**EXERCISE**
Give the lines of the material below as a numbered list with blank lines omitted, starting at the line that contains "Click the red 注意事项 label" and ending at the end of the material. Leave the pictures out of your answer.

=== MATERIAL FOR THE TASK ===

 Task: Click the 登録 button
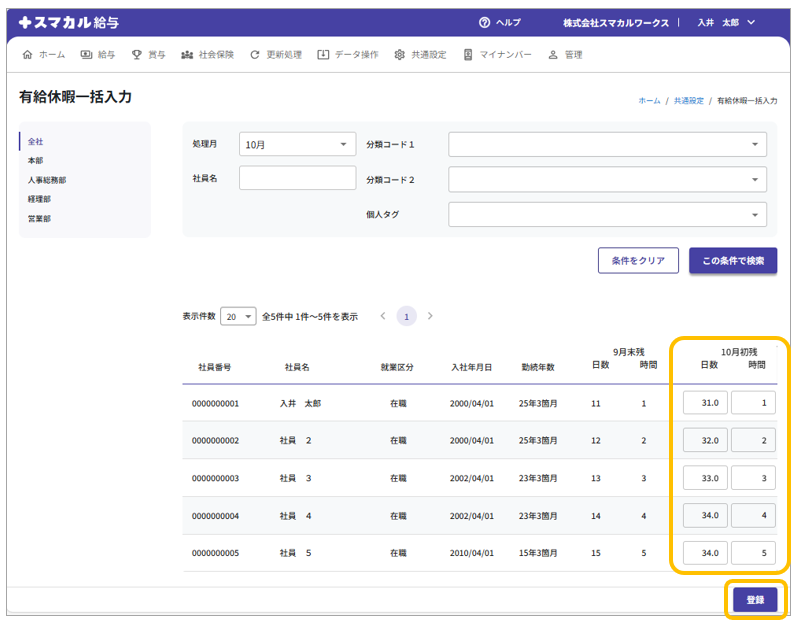pos(754,599)

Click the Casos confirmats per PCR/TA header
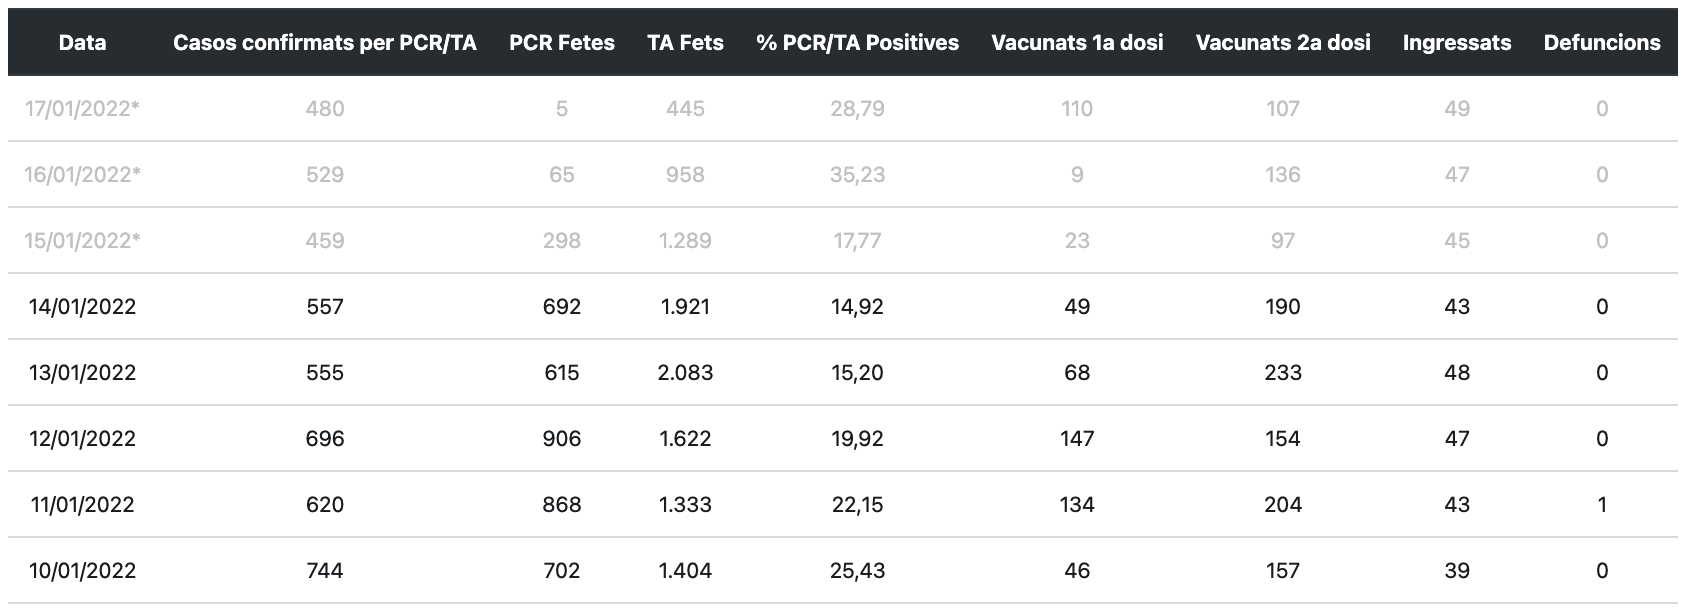[x=325, y=43]
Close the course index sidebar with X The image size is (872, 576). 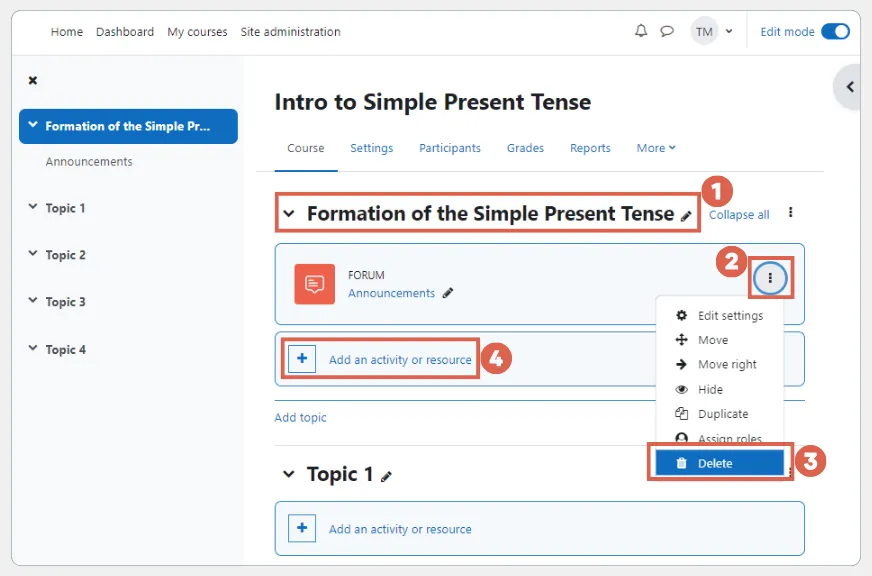click(32, 81)
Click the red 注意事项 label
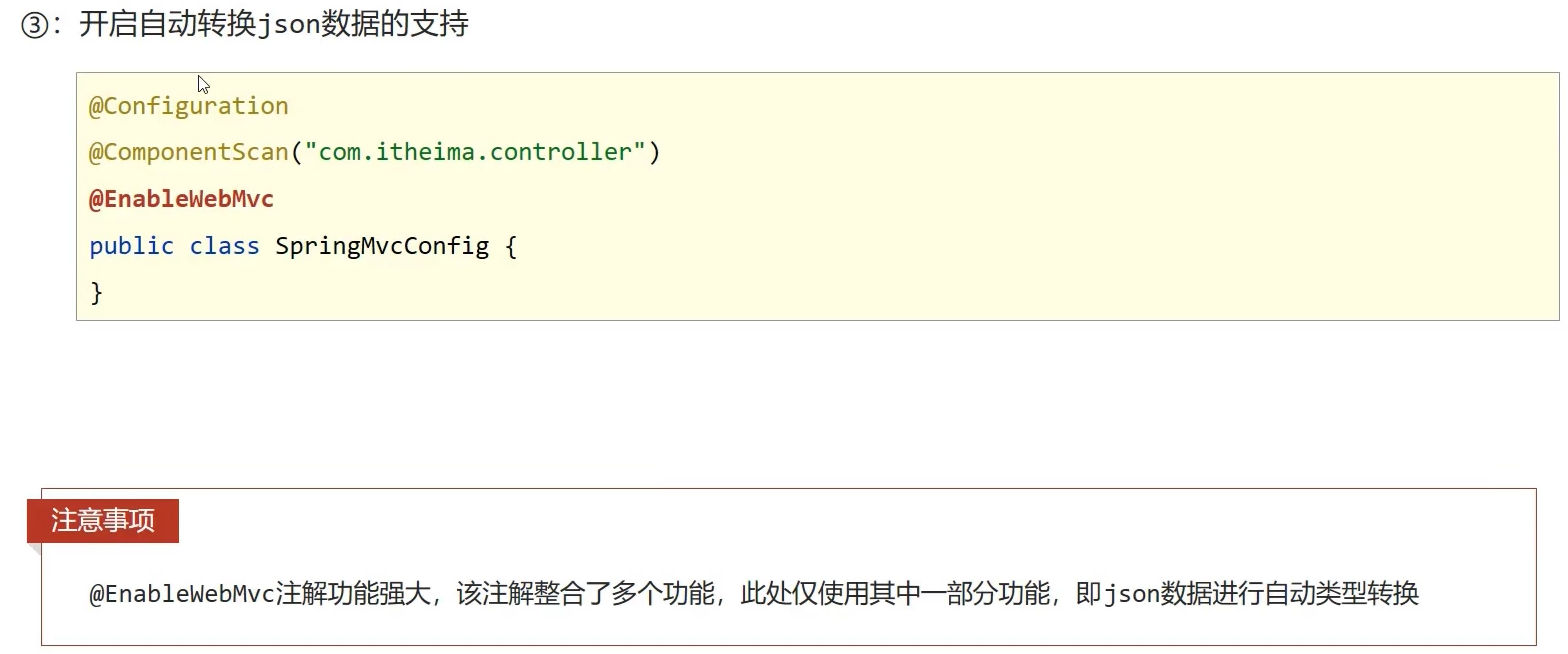1568x654 pixels. (x=103, y=521)
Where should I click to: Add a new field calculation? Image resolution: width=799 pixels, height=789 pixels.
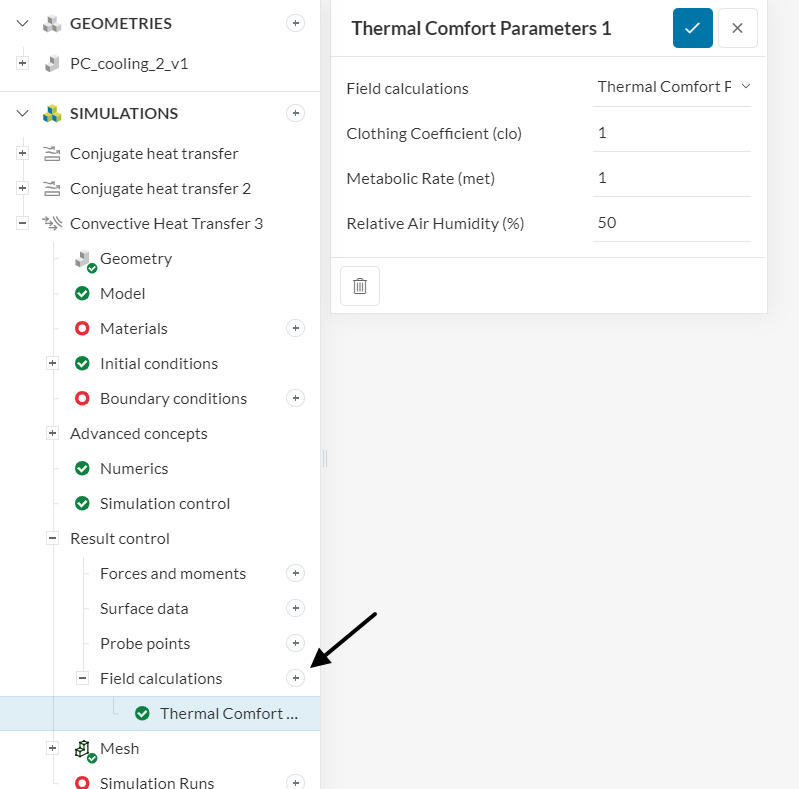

===

**ANSWER TO THE EXERCISE**
1. Click the red 注意事项 label
2. 1568x654 pixels. (x=103, y=521)
3. Where should I click to: Add a new field calculation? Image resolution: width=799 pixels, height=789 pixels.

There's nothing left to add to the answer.